Jen Kochaver, Staff Writer
Effective April 4, the Minneapolis Police Department (MPD) updated their body camera usage policy. Officers now must turn on cameras at least two blocks before the scene and immediately after receiving a call if they are closer than two blocks away when the call is received. Additionally, officers must alert a superior if their body camera cannot be activated for any reason, and consequences for failing to activate a body camera as required have been updated. These consequences range from written reprimand to 40 hours of suspension to termination, depending on the circumstances of the encounter.
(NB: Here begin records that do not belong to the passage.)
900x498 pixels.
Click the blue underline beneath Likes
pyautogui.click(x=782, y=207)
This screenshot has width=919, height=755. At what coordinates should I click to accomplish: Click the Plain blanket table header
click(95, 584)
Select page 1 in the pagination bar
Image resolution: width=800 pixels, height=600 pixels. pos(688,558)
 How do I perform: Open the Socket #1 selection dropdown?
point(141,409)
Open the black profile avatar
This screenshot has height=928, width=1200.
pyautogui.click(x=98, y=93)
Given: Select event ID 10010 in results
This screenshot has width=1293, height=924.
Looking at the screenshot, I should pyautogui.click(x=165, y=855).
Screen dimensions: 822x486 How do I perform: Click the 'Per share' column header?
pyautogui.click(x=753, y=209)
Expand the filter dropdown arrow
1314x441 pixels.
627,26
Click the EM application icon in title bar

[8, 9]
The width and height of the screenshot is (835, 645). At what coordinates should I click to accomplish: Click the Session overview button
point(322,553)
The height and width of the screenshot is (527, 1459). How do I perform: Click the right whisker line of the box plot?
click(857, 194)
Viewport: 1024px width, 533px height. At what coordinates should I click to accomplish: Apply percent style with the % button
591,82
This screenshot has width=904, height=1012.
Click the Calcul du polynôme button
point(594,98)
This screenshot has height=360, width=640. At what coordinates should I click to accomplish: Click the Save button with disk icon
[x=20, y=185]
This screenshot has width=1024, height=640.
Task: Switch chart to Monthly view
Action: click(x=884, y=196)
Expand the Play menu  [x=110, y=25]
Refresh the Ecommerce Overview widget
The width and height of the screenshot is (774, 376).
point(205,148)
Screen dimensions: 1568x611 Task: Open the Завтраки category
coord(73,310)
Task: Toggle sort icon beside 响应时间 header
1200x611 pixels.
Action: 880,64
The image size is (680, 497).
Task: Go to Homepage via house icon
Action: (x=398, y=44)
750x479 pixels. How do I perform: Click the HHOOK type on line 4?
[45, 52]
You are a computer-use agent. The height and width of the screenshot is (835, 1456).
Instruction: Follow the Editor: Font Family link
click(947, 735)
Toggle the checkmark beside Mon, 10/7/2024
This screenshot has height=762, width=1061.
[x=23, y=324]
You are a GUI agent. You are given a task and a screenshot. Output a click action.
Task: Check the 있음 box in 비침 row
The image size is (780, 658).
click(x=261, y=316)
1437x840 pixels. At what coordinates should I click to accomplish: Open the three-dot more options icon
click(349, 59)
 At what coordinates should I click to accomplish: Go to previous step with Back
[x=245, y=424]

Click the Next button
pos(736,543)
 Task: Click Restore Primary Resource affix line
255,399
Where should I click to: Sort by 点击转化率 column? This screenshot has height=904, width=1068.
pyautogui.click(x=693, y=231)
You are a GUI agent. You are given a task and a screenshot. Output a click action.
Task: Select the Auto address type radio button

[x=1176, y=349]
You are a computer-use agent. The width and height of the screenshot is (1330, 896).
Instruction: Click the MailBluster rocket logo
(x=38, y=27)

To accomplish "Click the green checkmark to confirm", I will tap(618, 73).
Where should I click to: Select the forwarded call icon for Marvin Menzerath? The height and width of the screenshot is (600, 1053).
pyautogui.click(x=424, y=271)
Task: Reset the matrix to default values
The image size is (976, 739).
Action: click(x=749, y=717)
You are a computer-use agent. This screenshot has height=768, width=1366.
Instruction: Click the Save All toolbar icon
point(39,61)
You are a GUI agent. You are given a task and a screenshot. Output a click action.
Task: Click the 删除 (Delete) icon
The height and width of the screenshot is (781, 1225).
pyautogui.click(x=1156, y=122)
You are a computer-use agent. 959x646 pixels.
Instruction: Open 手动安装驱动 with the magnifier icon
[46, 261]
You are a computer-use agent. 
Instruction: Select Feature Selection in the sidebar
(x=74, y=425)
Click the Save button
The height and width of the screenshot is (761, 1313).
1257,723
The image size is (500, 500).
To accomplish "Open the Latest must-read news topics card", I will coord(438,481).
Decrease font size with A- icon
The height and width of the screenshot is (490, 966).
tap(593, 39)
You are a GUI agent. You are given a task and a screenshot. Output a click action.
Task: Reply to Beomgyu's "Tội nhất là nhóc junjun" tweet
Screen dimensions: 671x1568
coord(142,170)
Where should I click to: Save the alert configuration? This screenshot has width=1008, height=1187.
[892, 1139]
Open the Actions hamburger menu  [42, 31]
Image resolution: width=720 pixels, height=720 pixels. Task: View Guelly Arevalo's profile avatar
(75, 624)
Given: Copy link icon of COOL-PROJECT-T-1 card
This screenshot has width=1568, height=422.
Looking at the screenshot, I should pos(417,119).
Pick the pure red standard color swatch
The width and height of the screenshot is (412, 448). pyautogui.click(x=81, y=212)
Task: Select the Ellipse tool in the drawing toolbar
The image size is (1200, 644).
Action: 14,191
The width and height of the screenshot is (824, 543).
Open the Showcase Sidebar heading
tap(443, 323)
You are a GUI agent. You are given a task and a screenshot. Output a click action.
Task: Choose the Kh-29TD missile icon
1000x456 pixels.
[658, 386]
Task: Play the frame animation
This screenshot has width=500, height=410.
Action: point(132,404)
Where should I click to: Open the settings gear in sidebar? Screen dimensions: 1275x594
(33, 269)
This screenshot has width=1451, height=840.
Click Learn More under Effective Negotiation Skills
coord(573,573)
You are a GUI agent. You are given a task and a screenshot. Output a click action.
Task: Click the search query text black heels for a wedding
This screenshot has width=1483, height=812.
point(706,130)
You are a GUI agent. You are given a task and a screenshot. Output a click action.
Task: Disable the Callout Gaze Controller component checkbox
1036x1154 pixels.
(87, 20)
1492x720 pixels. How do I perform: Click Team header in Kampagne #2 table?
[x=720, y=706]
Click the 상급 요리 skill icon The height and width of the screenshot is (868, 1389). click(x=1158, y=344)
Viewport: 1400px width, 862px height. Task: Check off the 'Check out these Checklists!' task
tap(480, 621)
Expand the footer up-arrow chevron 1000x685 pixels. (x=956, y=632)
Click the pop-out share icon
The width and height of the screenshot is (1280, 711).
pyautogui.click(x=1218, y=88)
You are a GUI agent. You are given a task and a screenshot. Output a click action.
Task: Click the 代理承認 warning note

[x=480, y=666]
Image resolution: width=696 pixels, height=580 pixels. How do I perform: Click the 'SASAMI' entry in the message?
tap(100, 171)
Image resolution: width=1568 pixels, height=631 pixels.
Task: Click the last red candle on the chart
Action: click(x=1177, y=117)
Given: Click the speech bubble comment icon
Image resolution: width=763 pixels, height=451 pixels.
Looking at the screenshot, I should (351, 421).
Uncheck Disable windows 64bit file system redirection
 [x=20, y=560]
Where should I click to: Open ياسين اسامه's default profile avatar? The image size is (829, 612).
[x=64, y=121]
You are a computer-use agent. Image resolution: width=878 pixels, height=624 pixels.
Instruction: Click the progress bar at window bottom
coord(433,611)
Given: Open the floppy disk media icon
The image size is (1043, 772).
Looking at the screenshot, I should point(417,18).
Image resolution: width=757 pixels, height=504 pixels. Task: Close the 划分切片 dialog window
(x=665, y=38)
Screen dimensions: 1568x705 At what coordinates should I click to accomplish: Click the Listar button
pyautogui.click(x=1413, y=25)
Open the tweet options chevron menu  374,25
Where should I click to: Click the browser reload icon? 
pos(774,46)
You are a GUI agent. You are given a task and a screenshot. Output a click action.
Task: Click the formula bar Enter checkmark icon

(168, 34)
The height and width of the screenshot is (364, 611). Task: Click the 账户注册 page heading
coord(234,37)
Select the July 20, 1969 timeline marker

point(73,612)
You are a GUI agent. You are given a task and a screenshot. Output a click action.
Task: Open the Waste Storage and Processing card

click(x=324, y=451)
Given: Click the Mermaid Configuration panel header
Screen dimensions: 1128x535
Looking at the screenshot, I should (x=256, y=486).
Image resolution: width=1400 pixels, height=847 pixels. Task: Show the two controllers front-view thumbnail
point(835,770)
This change in policy comes as part of an almost year-long wave of scrutiny which began after the death of Justine Damond, an unarmed white woman who was shot by a Minneapolis police officer after calling 911. There was outrage when it was discovered that neither the officer who shot her, Mohamed Noor, nor his partner had their body cameras activated. This pushback lead to a change in body camera policy effective July 29, 2017, which required all Minneapolis officers to activate their body cameras as soon as they were dispatched.
“Any body camera policy worth its salt must have consequences,” said Mayor Jacob Frey at a news conference on April 4. The American Civil Liberties Union (ACLU) has expressed concerns that this newest policy update is not necessarily worth its salt, and, in fact, rolls back improvements made to body camera policy in July 2017, pointing out that the “within two blocks” rule implemented April 4 is actually more lenient than previous policy which required officers to activate body cameras at time of dispatch. MPD claims this change was made due to data storage concerns.
On Oct. 11, Mayor Betsy Hodges signed a city council action requiring MPD to report quarterly on the total number and percentage of body cameras being turned on when dispatch data indicates that they should have been, any change in body camera policy implemented or being considered, documenting who is in charge of maintaining effectiveness of the body camera program and recognizing emerging themes and identified issues found through the examined data. These reports were scheduled to begin after the first quarter of 2018 which just recently concluded.
Though a change in police policy is only as good as its implementation, the goal of this change in regulation is to implement a clear expectation that police officers will be using their body cameras. As Medaria Arradondo said as acting police chief in July, “What good is a camera if it is not being used when it may be needed the most?”
This article first appeared in the Friday, April 13, Edition of The Echo.